Figure 2.

Gadoteridol enhances rAAV5-mediated, but not rAAV2-mediated, distribution in rat striatum. (a) Left hemispheres were injected with AAV + lactated Ringer’s solution. Right hemispheres were injected with AAV + 2 mmol/l Gd. Similar results were observed with 1 mmol/l Gd (b–d). Scale bar = 1 mm. (b–d) Quantification of the effects of gadoteridol in the distribution of rAAV2 and rAAV5 by OD analysis. (b) Mean OD of GFP immunoreactivity. (c) Total area above threshold of GFP immunoreactivity and (d) ratio of volume of distribution versus volume of infusion of GFP immunoreactivity (in mm³/µl). (e) Gadoteridol does not affect tissue health.
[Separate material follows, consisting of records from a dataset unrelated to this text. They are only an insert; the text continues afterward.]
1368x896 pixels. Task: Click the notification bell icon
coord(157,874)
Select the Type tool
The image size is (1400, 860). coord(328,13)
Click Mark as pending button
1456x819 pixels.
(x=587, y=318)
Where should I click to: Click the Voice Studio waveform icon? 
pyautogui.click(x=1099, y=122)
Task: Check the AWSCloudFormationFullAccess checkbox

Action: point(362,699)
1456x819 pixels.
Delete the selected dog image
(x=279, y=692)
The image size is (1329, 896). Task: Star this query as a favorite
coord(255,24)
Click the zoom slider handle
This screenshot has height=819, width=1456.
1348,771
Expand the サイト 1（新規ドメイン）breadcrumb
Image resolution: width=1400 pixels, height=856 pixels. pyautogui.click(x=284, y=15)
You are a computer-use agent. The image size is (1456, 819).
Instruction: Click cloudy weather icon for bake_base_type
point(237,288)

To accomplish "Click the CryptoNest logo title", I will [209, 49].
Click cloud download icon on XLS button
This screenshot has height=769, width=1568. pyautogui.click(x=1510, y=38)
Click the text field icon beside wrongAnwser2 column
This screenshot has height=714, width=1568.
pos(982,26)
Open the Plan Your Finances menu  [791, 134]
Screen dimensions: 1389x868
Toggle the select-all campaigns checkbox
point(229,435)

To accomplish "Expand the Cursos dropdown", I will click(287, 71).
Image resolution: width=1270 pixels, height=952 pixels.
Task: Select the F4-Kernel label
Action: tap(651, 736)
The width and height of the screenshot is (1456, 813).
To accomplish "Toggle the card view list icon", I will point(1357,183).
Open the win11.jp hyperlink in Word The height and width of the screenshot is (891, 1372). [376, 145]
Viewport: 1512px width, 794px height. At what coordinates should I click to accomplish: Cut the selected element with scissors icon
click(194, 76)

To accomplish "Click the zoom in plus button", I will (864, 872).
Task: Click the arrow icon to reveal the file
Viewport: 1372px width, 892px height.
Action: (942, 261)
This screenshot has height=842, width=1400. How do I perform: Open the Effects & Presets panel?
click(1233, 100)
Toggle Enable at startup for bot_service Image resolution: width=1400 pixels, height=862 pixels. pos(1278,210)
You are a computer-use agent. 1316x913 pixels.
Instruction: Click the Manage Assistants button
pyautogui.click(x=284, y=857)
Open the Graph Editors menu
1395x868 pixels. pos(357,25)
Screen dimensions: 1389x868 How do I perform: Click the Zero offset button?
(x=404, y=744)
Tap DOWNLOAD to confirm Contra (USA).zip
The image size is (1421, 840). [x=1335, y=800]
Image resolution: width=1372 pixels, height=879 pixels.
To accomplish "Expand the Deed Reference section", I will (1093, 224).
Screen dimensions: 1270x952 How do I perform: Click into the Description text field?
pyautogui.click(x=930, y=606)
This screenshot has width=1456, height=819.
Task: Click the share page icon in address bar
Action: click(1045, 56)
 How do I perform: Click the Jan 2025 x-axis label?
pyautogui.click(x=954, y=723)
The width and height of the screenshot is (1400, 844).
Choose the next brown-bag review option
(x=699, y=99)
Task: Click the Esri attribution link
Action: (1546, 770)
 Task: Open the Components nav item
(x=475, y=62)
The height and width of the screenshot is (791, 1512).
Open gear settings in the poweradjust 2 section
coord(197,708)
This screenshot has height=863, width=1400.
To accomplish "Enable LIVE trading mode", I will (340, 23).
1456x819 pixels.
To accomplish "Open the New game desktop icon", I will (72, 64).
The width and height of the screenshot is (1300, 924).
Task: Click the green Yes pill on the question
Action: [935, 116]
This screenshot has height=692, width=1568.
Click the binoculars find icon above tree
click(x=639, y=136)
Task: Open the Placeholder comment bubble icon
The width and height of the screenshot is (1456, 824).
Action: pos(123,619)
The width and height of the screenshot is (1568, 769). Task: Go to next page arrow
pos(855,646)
Left panel: Nissl staining reveals no cell damage outside of the needle track in both hemispheres. Immunostaining for markers of inflammation (middle panel: GFAP, a marker of activated astrocytes; right panel: CD-11b, a marker for activated microglia) show no inflammation in either hemisphere outside of the needle track area. High magnification insets show representative needle track inflammation and cell damage. For all figure panels in e, right hemispheres were injected with AAV + Gd and left hemispheres with AAV + lactated Ringer’s solution. Scale bar = 1 mm. Data (a,b,c,d) represent the mean ± SEM (AAV2 1 mmol/l Gd group, n = 6; AAV2 2 mmol/l Gd group, n = 5; AAV5 1 mmol/l Gd group, n = 5; AAV5 2mmol/l Gd group, n = 5). *P < 0.05; **P < 0.005; ***P < 0.0005. Significant indicators above histogram bars indicate comparison to control side (no contrast agent) within same treatment group. Gd, gadoteridol; GFP, green fluorescent protein; OD, optical density; rAAV, recombinant adeno-associated virus.